Pela primeira vez na história, torturadores são julgados em uma ação penal



Ex-presos políticos testemunham contra agentes da ditadura processados pelo Ministério Público Federal pelo desaparecimento de Edgar de Aquino Duarte



Por Tatiana Merlino, especial para o Viomundo*



Eram muitos homens. De um deles, Carlos Alberto Brilhante Ustra, levou um safanão. Caída, ouviu: “Foda-se, sua terrorista!”. Foi arrastada para a sala de tortura. Lá, arrancaram-lhe a roupa. Na cadeira do dragão, levou choques na vagina, ânus, seios, umbigo, ouvidos. Também foi colocada no pau-de-arara, submetida a sessões de palmatória, que esfolaram-lhe a pele. Na manhã seguinte, acordou nua, com um homem em cima de seu corpo, tentando estuprá-la.

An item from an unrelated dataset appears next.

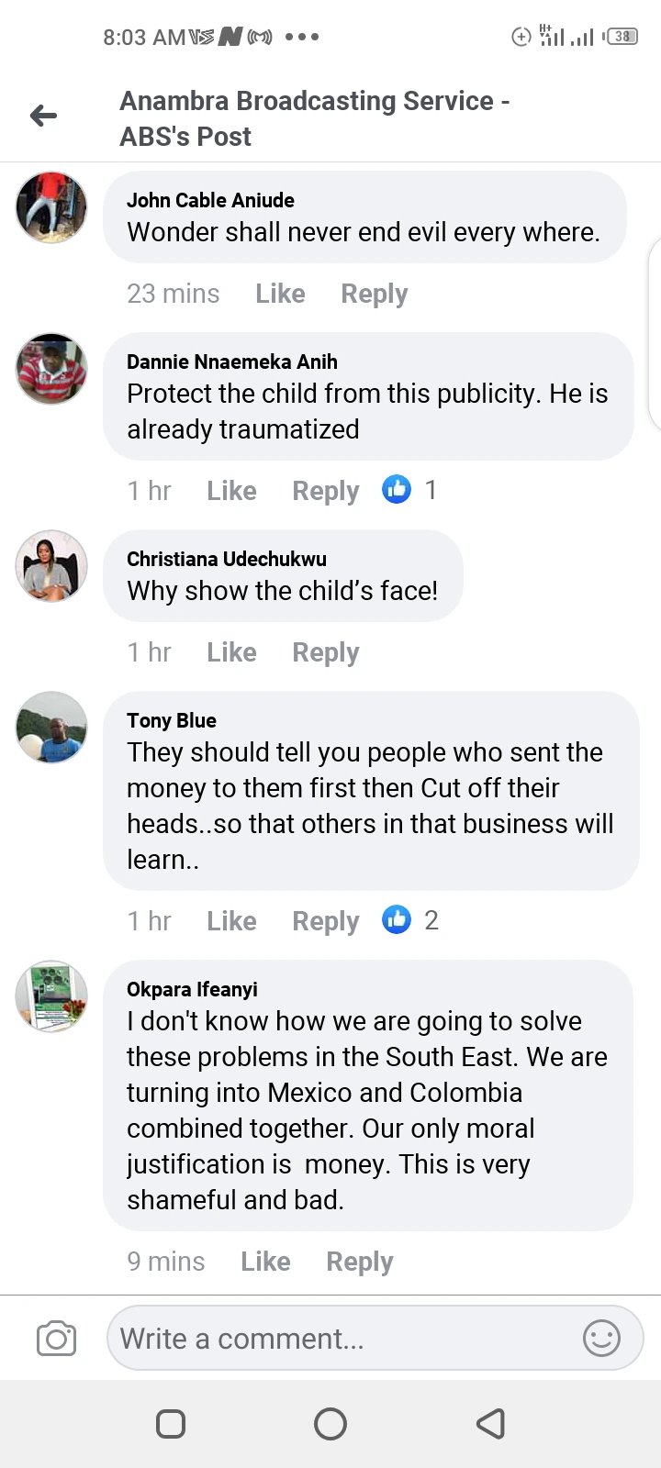The image size is (661, 1468).
Task: Reply to John Cable Aniude's comment
Action: click(374, 294)

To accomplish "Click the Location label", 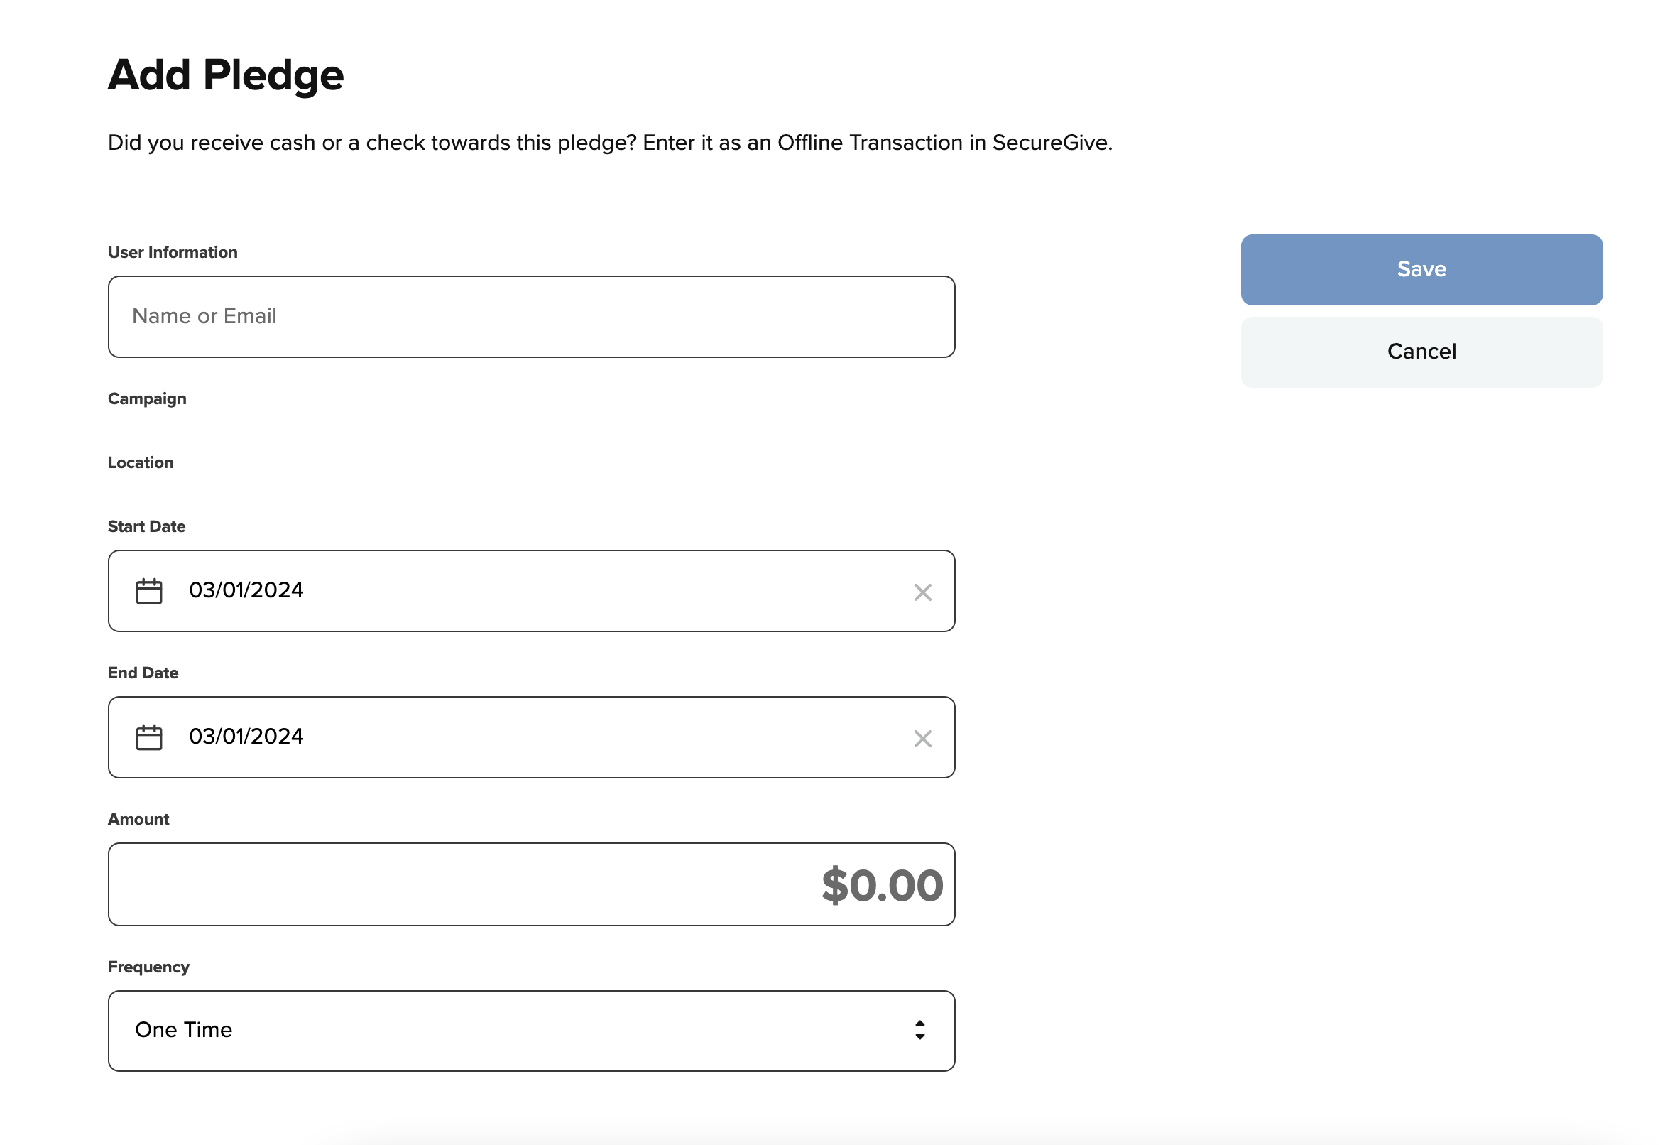I will 140,463.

Era Lourival Gaeta, que usava o codinome de “Mangabeira”. O mesmo torturador masturbou-se enquanto ela estava amarrada à cadeira do dragão. Ao ejacular, jogou o sêmen em cima de seu corpo. Enquanto era torturada, Ustra entrava na sala e gritava: “Essa terrorista tem que falar!!”.



O testemunho das torturas sofridas pela ex-presa política, à época militante do Partido Comunista do Brasil, Maria Amélia de Almeida Teles, a Amelinha, sequestrada em 28 de dezembro de 1972 junto com seu marido César Augusto Teles e seu companheiro de organização Carlos Nicolau Danielli, e levada à Operação Bandeirantes (Oban), foi dado na tarde de quarta-feira, 11, em audiência na 9ª Vara Criminal da Justiça Federal em São Paulo.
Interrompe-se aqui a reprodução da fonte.